American journalist (born 1951)

Cyndy Brucato (born August 13, 1951) is a journalist, public relations consultant and former longtime Minneapolis-Saint Paul, Minnesota, news anchor. She was born and raised in Chicago, Illinois, and was educated there through graduate school at Northwestern University's Medill School of Journalism.

==Early broadcasting career==
After getting her start at WDIO-TV in Duluth, Minnesota, in the mid-1970s, Brucato garnered respect in the late 1970s as a hard hitting, no-nonsense reporter at WCCO-TV in Minneapolis-St. Paul, followed by WBBM-TV in Chicago. Amid much fanfare, KSTP-TV brought her back to Minnesota in 1979 as a news co-anchor alongside Ron Magers. They were the Twin Cities' top-rated news team—an era unparalleled at the station. After Magers' departure in 1981, she was paired with Stan Turner for most of the next five years, with a short stint sitting next to Bob Vernon.

In 1986, Brucato sought a news anchor position in Boston. Although a move never transpired, KSTP management decided to pull Cyndy off-air for the months remaining on her contract. After her non-compete agreement with Channel 5 expired, she briefly moved to KARE in 1987. She gave featured reports under the heading 'Cyndy's Notebook'.

==Gubernatorial press secretary==
From 1990 to 1996, Brucato served as Deputy Chief of Staff, Director of Communications and Press Secretary for Republican Minnesota Governor Arne Carlson. She also served as Director of Communications for the Minnesota Department of Transportation and as Communications Director for Republican Norm Coleman.
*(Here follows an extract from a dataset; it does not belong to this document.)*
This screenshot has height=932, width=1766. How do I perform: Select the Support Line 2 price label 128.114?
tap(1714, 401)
==Establishment of public relations firm==
During the next eight years, Brucato was president and Chief Consultant of Brucato & Halliday Ltd., a Minnesota-based public relations company. Her business was certified by the Women's Business Enterprise National Council, the nation's leading advocate of women-owned businesses.
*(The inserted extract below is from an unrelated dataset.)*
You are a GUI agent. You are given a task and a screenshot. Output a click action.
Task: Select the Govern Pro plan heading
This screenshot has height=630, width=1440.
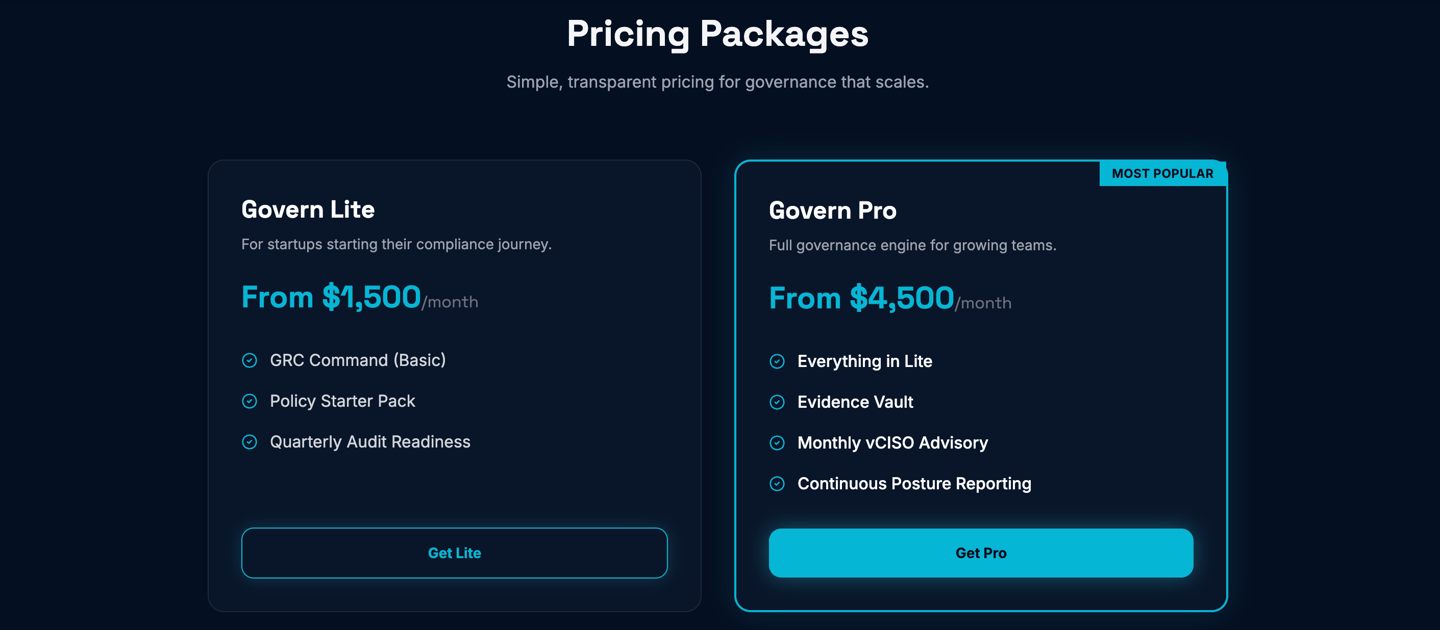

==Return to KSTP and aftermath==
In 2004, after an 18-year absence from the station, Brucato made a surprise return to the KSTP-TV anchor desk. Her comeback had been preceded by a guest appearance as a fill-in sportscaster, at Sports Director Joe Schmit's request. Management then decided to rehire her for a news anchor position.
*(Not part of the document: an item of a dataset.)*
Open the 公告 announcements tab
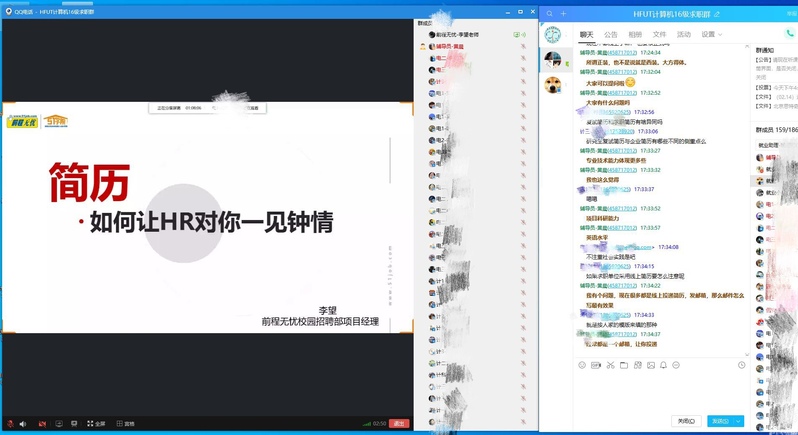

During her first year back at Channel 5, Brucato anchored the 10:00 p.m. news until a new main anchor team was in place. She remained on the KSTP 6:30 news anchor desk until September 2010. During her tenure, she received a Peabody Award and a national Emmy, and was inducted into the Minnesota Broadcasting Hall of Fame.

While Brucato's return to KSTP only caused an initial bump in the ratings, her greater significance was to add insight and depth to the news desk, which has many newer personalities in the market. She also expressed public support for the Hubbard family.

Brucato is currently a featured political reporter for MinnPost.com. and is the host of Greater MSP Business, a weekly business program which aired on KSTP-TV from 2012 until 2015 when due to low ratings, it was pulled from KSTP's schedule and moved to online exclusively.